Hi Daniel,

we tested two different diodes (two different manufacturer) for a longer time. 
Both diodes count the UDP packets and log any loss. Additionally we are using 
hashes to detect any form of content errors. We have tested the two diodes for 
over a year and have not seen any packet loss during this time. Both diodes 
were shipped as appliances - the manufacturer therefore knows exactly the 
hardware. 

This is also the reason why I initially decided against using a reed-solomon 
codes (or OpenRQ as another example).
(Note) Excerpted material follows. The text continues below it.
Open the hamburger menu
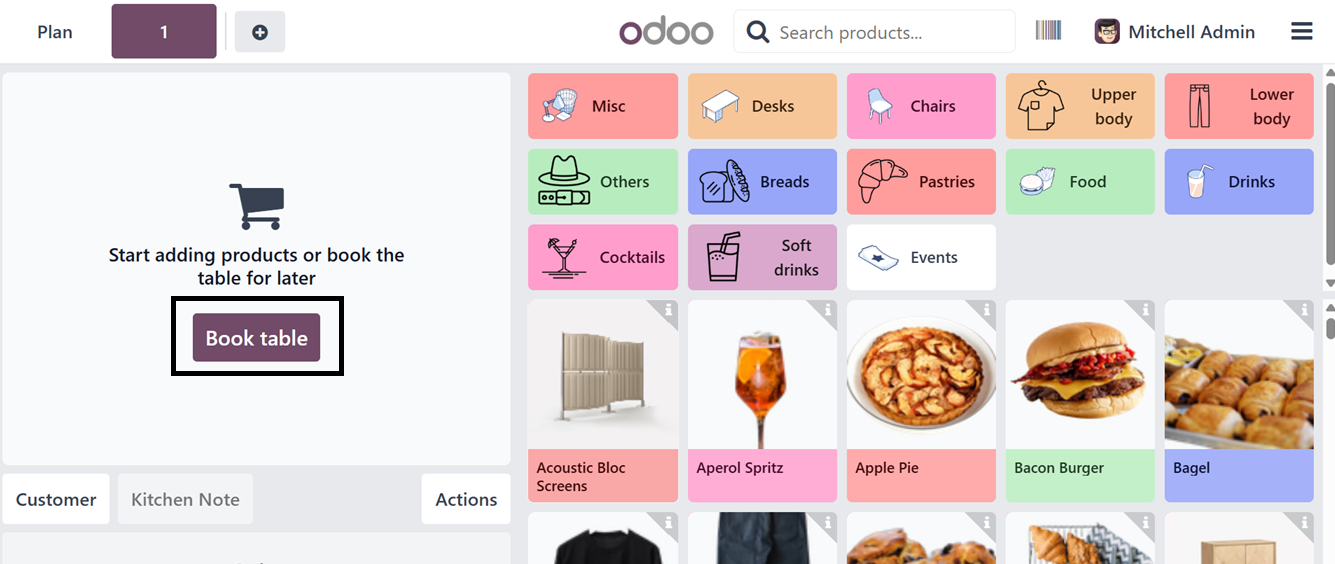The image size is (1335, 564). point(1301,32)
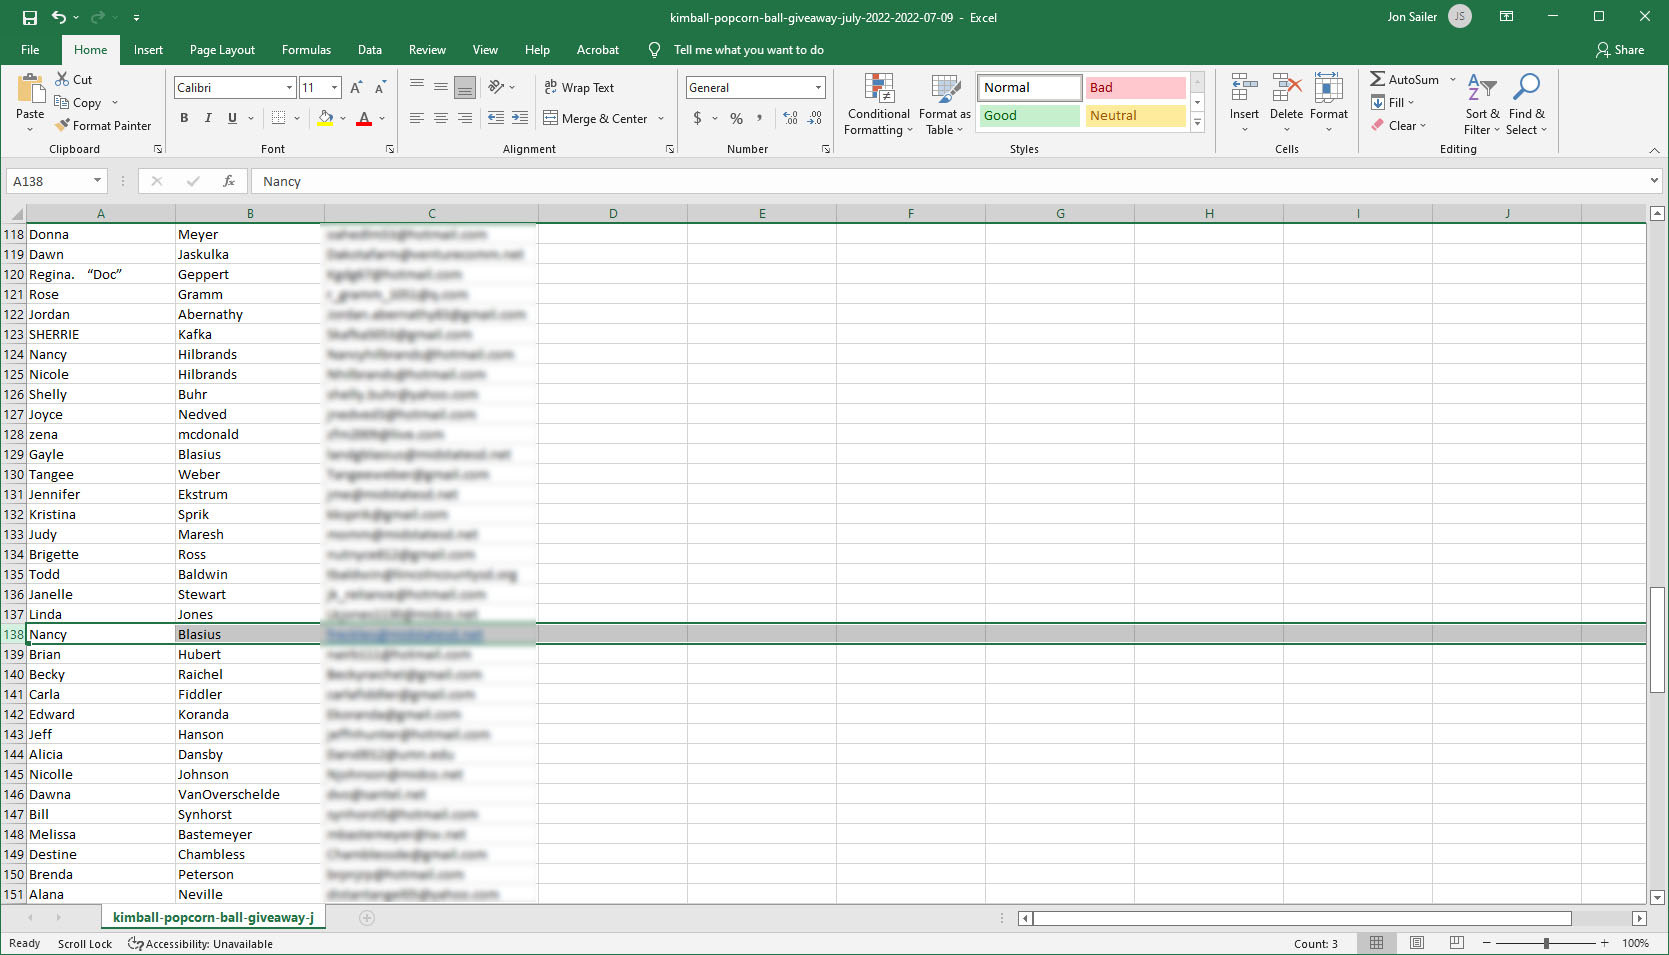Click the Merge & Center icon
Image resolution: width=1669 pixels, height=955 pixels.
click(551, 118)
The effort seems greater than the 
benefit. But maybe I'll have more time to look at this later. Especially 
because I want to implement a diode based on nifi and therefore I don't know 
the hardware used.

If you are interested in a very reliable diode then another concept would be 
interesting for you. A German manufacturer uses a L4 Microkernel (similar to 
the seL4 microkernel) to prevent data being sent back. Only acks without 
payload are allowed. This works like a charm and is very reliable.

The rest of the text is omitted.